Ian answers: Robert, some of the factors involved are not to do with price. This includes our tendency to want to avoid making a loss on financial decisions, the appeal of “free” and the fact that we don’t always behave in a way that is rational.
In your longer question you described people commonly buying an insurance product that means paying every month for many years – it can be thought of as a type of endowment policy. Under this arrangement, a guaranteed sum is typically paid out at maturity (a pre-agreed date), or earlier, if the policyholder or partner dies. The cover might be used to ensure a mortgage or other loan is paid off even if the borrower dies.
However, you note there is a cheaper alternative: life insurance to cover the event of death over the same period. The difference in premiums between the life insurance and the endowment policies could be invested, possibly producing a bigger return. You ask why the endowment policies are popular and why do many people make the apparently irrational choice to get them?
Leaving aside any tax related issues – which could substantially alter the sums involved – I think the reason people commonly choose the more expensive option is because they are not making the decision primarily on price.
We don’t like complexity
The first thing is that comparing the alternatives is complex – just look at the amount of space it took to describe the scenario. Without clear guidance, I am confident only a few people would understand the relative costs. Financial literacy in the general population is low in all countries. For example, studies have shown that only about 20% of people know that bond prices fall when interest rates rise. I think understanding how bonds work is easier than understanding the relative value of the two products you described.
Further, even if a salesperson took the time to outline the relative cost of the alternatives, I suspect few would pay attention long enough to fully understand. Inattention is known to be a major problem in getting people to understand various issues, not only related to money. Even assuming the relative cost of the alternatives were understood by the customer, the first may still be chosen because many people place a high value on the guaranteed payment.

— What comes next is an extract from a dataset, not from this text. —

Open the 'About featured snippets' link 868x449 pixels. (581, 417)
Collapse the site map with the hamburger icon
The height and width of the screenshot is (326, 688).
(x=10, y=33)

We like things we get for free
People like being given something that they don’t pay for – or more correctly that they do not know that they are paying for. BOGOF (buy one get one free) offers are common when shopping for everyday items because they play to the psychology that you are you are getting something for free.
The trouble is that you may not need an extra pair of socks. Still the temptation is to buy. I suspect that, to some people, the guarantee for being paid a set amount some time in the future, in addition to the life insurance, is simplified to being something similar to getting something for free.
We really loathe making a loss
Further the guarantee plays on one of the most important emotions affecting decisions people make about money – loss aversion. People don’t like losing money. Studies commonly suggest that the feelings of pain associated with losing money are more than twice the feelings of pleasure felt from gaining the same amount.
An important difference between the endowment insurance and the alternative is that the second carries the potential of a loss. Even though this potential is small, it is known that people commonly give too much weight to the possibilities, when in fact we're talking about small probabilities.
We like making a commitment
A further difference between the products that price alone does not reveal is that the endowment option forces the buyer to make a long-term commitment. The alternative requires the buyer to have the discipline to make investments as well as life insurance payments on a regular basis. The first approach is difficult to get out of. The second can be broken easily.
We’re not necessarily rational
Many other things could influence how people choose financial products. One thing is certain. Price is not the only factor. So while a cool-headed financial analysis may suggest the decisions many people make are irrational, the extra cost might be worth it to the buyer.